#### Data
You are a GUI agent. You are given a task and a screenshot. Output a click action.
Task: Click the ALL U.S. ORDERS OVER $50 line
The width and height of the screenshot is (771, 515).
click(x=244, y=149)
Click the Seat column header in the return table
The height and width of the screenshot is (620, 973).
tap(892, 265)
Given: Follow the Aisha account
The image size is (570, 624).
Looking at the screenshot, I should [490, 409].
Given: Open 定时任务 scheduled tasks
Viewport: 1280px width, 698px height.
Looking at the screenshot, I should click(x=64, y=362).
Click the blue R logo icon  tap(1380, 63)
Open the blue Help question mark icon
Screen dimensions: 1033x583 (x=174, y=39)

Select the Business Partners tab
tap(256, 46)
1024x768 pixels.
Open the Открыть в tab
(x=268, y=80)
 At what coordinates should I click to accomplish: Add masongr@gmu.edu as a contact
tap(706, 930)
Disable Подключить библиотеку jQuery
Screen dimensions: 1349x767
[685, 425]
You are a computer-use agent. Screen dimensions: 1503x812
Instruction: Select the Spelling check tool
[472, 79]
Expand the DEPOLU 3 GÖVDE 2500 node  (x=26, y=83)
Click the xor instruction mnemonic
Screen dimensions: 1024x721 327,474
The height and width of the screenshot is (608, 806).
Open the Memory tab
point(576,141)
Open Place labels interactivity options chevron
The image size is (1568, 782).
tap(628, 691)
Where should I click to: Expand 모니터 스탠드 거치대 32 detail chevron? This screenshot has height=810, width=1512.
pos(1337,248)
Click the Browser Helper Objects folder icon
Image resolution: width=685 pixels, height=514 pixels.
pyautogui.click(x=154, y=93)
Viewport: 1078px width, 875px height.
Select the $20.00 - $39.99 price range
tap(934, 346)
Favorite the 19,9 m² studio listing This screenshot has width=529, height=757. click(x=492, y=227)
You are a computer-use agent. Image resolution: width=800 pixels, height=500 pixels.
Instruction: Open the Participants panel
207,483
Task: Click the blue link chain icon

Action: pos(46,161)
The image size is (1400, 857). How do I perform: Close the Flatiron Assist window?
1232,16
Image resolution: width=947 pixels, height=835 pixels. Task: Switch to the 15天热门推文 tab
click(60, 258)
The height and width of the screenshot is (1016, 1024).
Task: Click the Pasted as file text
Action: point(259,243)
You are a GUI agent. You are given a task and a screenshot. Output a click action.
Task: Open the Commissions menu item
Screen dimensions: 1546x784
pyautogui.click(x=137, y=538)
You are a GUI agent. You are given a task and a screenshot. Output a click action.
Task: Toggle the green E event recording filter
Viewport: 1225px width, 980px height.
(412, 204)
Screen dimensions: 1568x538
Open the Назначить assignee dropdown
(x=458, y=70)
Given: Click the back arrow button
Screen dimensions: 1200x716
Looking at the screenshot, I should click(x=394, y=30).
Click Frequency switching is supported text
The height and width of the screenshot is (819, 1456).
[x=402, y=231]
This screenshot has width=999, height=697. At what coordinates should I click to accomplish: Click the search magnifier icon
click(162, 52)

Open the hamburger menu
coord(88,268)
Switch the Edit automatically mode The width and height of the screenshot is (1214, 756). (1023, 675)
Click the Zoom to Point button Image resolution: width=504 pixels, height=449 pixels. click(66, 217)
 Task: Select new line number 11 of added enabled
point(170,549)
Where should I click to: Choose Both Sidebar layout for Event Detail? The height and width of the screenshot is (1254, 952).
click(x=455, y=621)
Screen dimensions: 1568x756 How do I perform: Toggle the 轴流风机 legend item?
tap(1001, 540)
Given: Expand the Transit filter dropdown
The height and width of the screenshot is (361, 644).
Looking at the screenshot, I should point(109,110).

#### Work instructions
Can you print all of the data above again exactly as it appears, line for line?

#### Final result
You are a GUI agent. You are given a task and a screenshot. Output a click action.
Task: Click the ALL U.S. ORDERS OVER $50 line
The width and height of the screenshot is (771, 515).
click(x=244, y=149)
Click the Seat column header in the return table
The height and width of the screenshot is (620, 973).
tap(892, 265)
Given: Follow the Aisha account
The image size is (570, 624).
Looking at the screenshot, I should [490, 409].
Given: Open 定时任务 scheduled tasks
Viewport: 1280px width, 698px height.
Looking at the screenshot, I should click(x=64, y=362).
Click the blue R logo icon  tap(1380, 63)
Open the blue Help question mark icon
Screen dimensions: 1033x583 (x=174, y=39)

Select the Business Partners tab
tap(256, 46)
1024x768 pixels.
Open the Открыть в tab
(x=268, y=80)
 At what coordinates should I click to accomplish: Add masongr@gmu.edu as a contact
tap(706, 930)
Disable Подключить библиотеку jQuery
Screen dimensions: 1349x767
[685, 425]
You are a computer-use agent. Screen dimensions: 1503x812
Instruction: Select the Spelling check tool
[472, 79]
Expand the DEPOLU 3 GÖVDE 2500 node  (x=26, y=83)
Click the xor instruction mnemonic
Screen dimensions: 1024x721 327,474
The height and width of the screenshot is (608, 806).
Open the Memory tab
point(576,141)
Open Place labels interactivity options chevron
The image size is (1568, 782).
tap(628, 691)
Where should I click to: Expand 모니터 스탠드 거치대 32 detail chevron? This screenshot has height=810, width=1512.
pos(1337,248)
Click the Browser Helper Objects folder icon
Image resolution: width=685 pixels, height=514 pixels.
pyautogui.click(x=154, y=93)
Viewport: 1078px width, 875px height.
Select the $20.00 - $39.99 price range
tap(934, 346)
Favorite the 19,9 m² studio listing This screenshot has width=529, height=757. click(x=492, y=227)
You are a computer-use agent. Image resolution: width=800 pixels, height=500 pixels.
Instruction: Open the Participants panel
207,483
Task: Click the blue link chain icon

Action: pos(46,161)
The image size is (1400, 857). How do I perform: Close the Flatiron Assist window?
1232,16
Image resolution: width=947 pixels, height=835 pixels. Task: Switch to the 15天热门推文 tab
click(60, 258)
The height and width of the screenshot is (1016, 1024).
Task: Click the Pasted as file text
Action: point(259,243)
You are a GUI agent. You are given a task and a screenshot. Output a click action.
Task: Open the Commissions menu item
Screen dimensions: 1546x784
pyautogui.click(x=137, y=538)
You are a GUI agent. You are given a task and a screenshot. Output a click action.
Task: Toggle the green E event recording filter
Viewport: 1225px width, 980px height.
(412, 204)
Screen dimensions: 1568x538
Open the Назначить assignee dropdown
(x=458, y=70)
Given: Click the back arrow button
Screen dimensions: 1200x716
Looking at the screenshot, I should click(x=394, y=30).
Click Frequency switching is supported text
The height and width of the screenshot is (819, 1456).
[x=402, y=231]
This screenshot has width=999, height=697. At what coordinates should I click to accomplish: Click the search magnifier icon
click(162, 52)

Open the hamburger menu
coord(88,268)
Switch the Edit automatically mode The width and height of the screenshot is (1214, 756). (1023, 675)
Click the Zoom to Point button Image resolution: width=504 pixels, height=449 pixels. click(66, 217)
 Task: Select new line number 11 of added enabled
point(170,549)
Where should I click to: Choose Both Sidebar layout for Event Detail? The height and width of the screenshot is (1254, 952).
click(x=455, y=621)
Screen dimensions: 1568x756 How do I perform: Toggle the 轴流风机 legend item?
tap(1001, 540)
Given: Expand the Transit filter dropdown
The height and width of the screenshot is (361, 644).
Looking at the screenshot, I should point(109,110).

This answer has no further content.